Winner of the New Statesman SPERI Prize in Political Economy 2016


Showing posts with label Simon Taylor. Show all posts
Showing posts with label Simon Taylor. Show all posts

Monday, 19 September 2016

In the long run ... our children are adults

One of the annoying aspects of the Brexit debate is that every piece of macroeconomic news, every survey or data point, is interpreted as evidence one way or another about the economic costs of Brexit. The problem with this is partly that Brexit has not happened yet, but more fundamentally the important costs of Brexit were always long term. The Treasury’s analysis of the permanent costs of Brexit looked 15 years ahead, because that is the kind of time period over which the full impacts will be felt.

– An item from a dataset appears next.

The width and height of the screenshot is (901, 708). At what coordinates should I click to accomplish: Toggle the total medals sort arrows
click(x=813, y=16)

That has another annoying implication, which is that it will be very difficult to ever know what the actual costs of Brexit will have been. GDP being 6% lower after 15 years (the Treasury’s central estimate based on a bilateral trade agreement) will have a noticeable impact on economic growth, but who knows what the counterfactual is? As I have noted many times, the trend growth in UK GDP per capita was a remarkably steady 2.25% until the financial crisis, but since then productivity growth has collapsed, so who knows what it might have been without Brexit.

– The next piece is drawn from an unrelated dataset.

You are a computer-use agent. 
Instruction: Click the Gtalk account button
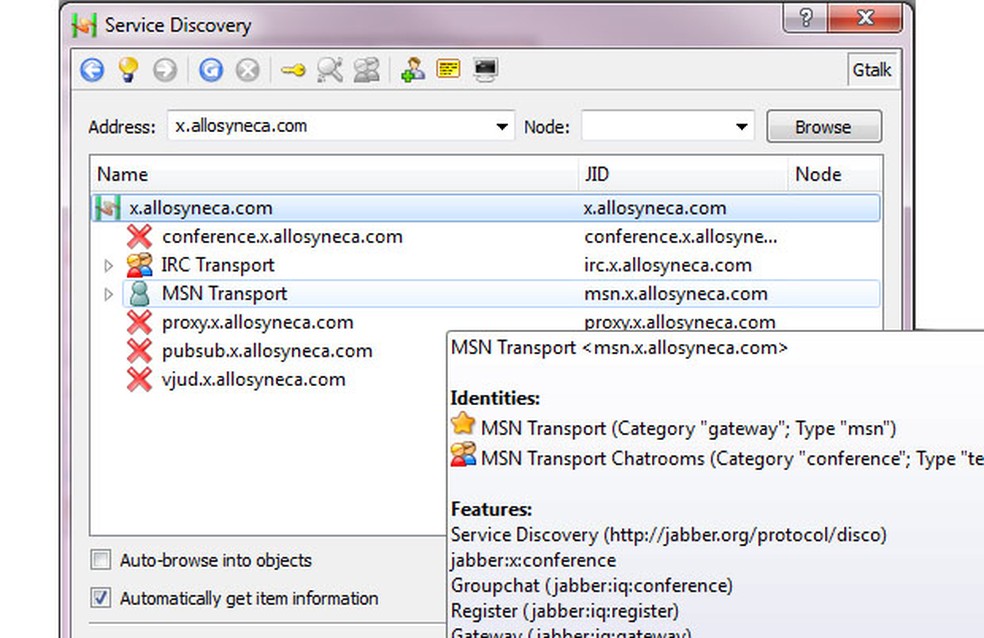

It is true that with rational expectations the future will have an impact on the present. That is why the exchange rate fell sharply on news of the vote. As I keep pointing out, unless those in the markets change their minds, that depreciation makes every UK resident poorer, perhaps forever. Equally if everyone anticipated that their future income will be lower they should reduce consumption now. But one reason the vote went the way it did is that many people did not believe that Brexit will have a long run negative impact on their standard of living.

We can make the same point in a more concrete way by thinking about the problem facing the OBR as it makes its forecast before the Autumn Statement in November. Those expecting to see something dramatic in these forecasts may be disappointed, partly because Brexit is likely to actually occur in the middle of the OBR’s 5 year forecasting period. Where the OBR will have to come clean about their view on the long term impact of Brexit will not be until next summer, when it does its 50 year ahead projections.

While these long term costs were always what really mattered, I have the impression (see also Paul Krugman) that the campaign spent much more time talking about short run impacts. As I have argued, these could be significant but are much more uncertain because they are more complicated. (How much will the depreciation boost net exports, for example?) So why was there so much focus on the short term in the campaign, and why did some (mainly politicians) start talking about Brexit creating a short term crisis?

I suspect (and this is just a guess) that one reason is that talk about long run costs had little impact in the media and on voters. (This is what the polls suggest: voters seemed more prepared to agree that there might be short run costs to Brexit.) To an economist that seems odd, because the economics behind the long term impact is much more solid than what might happen in the short run. Of course Keynes had a famous phrase about all being dead in the long run, but as Simon Taylor points out he made that comment to counteract a tendency for some to dismiss problems like unemployment caused by recessions as unimportant because it will disappear in the long run.

One suggestion I have seen links the lack of traction over long run costs to the fact that Leave voters tended to be older, and therefore that they did not care too much about the long run. I think this is unfair: most of those older voters also have children who they care about.

I suspect the problem came from a basic misunderstanding that was deliberately encouraged by the Leave campaign, which is to see all economic analysis as an unconditional macroeconomic forecast. The retort ‘who knows what will happen in 15 years time’ resonates if that is what you are familiar with. Too many people who should have known better, or perhaps chose not to know better, failed to make the distinction between conditional and unconditional forecasts. We had the ridiculous charge that the Chancellor should not have said people will be worse off in 15 years time, because with normal growth in absolute terms they probably will not be.

To see how nonsensical this framing is, think about the advice any doctor will give you that by smoking you will be worse off. Society does not collectively shrug that off by saying who knows what will happen in 10 or more years time. Except of course some teenagers do say this and come to regret it. Nor, by the way, do people tell medics that they failed for decades to predict that smoking would kill people so why should we take any notice now. We are completely familiar with doctors giving us conditional forecasts, but for some reason some in the media kept trying to view any analysis of long term Brexit costs as another unconditional macroeconomic forecast. [1]

One implication of this is that the consequences of Brexit may never become obvious, particularly to those who voted to Leave. Of course economists will do the best they can with the data, but I doubt very much that their analysis will get through to most people. One of the many sad aspects of the Brexit decision is that those who helped make it possible will never be held responsible for their actions.

[1] Note also that these long term Brexit costs essentially came from empirical studies with fairly common sense theoretical content well grounded in evidence.